• How to complete this task:
The answer should be one number, the count of lines in the data with "opens".

• Record set:
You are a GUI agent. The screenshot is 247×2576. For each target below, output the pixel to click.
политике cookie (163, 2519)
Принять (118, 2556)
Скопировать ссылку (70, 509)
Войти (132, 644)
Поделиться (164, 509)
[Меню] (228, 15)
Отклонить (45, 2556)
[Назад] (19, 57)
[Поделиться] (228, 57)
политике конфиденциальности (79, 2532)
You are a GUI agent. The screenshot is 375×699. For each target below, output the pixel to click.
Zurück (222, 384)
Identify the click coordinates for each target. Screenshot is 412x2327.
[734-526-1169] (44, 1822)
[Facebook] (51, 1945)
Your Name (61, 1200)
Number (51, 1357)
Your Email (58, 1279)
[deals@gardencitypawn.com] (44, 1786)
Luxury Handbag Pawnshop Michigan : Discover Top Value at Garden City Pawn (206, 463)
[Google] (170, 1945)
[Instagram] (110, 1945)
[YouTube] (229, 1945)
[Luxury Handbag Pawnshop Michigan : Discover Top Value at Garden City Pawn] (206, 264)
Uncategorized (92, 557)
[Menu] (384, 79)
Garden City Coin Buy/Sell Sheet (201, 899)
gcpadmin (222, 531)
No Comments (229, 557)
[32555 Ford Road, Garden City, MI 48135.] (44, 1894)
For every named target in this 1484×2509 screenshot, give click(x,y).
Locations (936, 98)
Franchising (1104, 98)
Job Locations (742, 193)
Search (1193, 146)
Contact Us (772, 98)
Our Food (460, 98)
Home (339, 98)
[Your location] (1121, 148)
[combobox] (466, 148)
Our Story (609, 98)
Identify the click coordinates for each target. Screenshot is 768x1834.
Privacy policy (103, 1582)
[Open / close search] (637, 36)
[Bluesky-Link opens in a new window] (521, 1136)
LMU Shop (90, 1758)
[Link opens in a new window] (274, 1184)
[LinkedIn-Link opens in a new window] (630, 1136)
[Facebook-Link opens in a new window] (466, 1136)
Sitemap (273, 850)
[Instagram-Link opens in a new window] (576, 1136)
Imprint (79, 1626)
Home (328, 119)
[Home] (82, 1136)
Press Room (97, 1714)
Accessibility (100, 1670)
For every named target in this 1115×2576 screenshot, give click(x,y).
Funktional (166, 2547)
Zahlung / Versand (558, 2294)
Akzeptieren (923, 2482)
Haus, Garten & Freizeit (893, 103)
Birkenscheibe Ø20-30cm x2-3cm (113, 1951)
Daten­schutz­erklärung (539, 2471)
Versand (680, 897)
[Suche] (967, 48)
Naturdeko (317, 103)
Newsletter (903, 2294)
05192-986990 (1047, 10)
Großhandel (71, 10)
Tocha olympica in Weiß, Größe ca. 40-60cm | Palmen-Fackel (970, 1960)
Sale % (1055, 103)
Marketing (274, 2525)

• Written solution:
5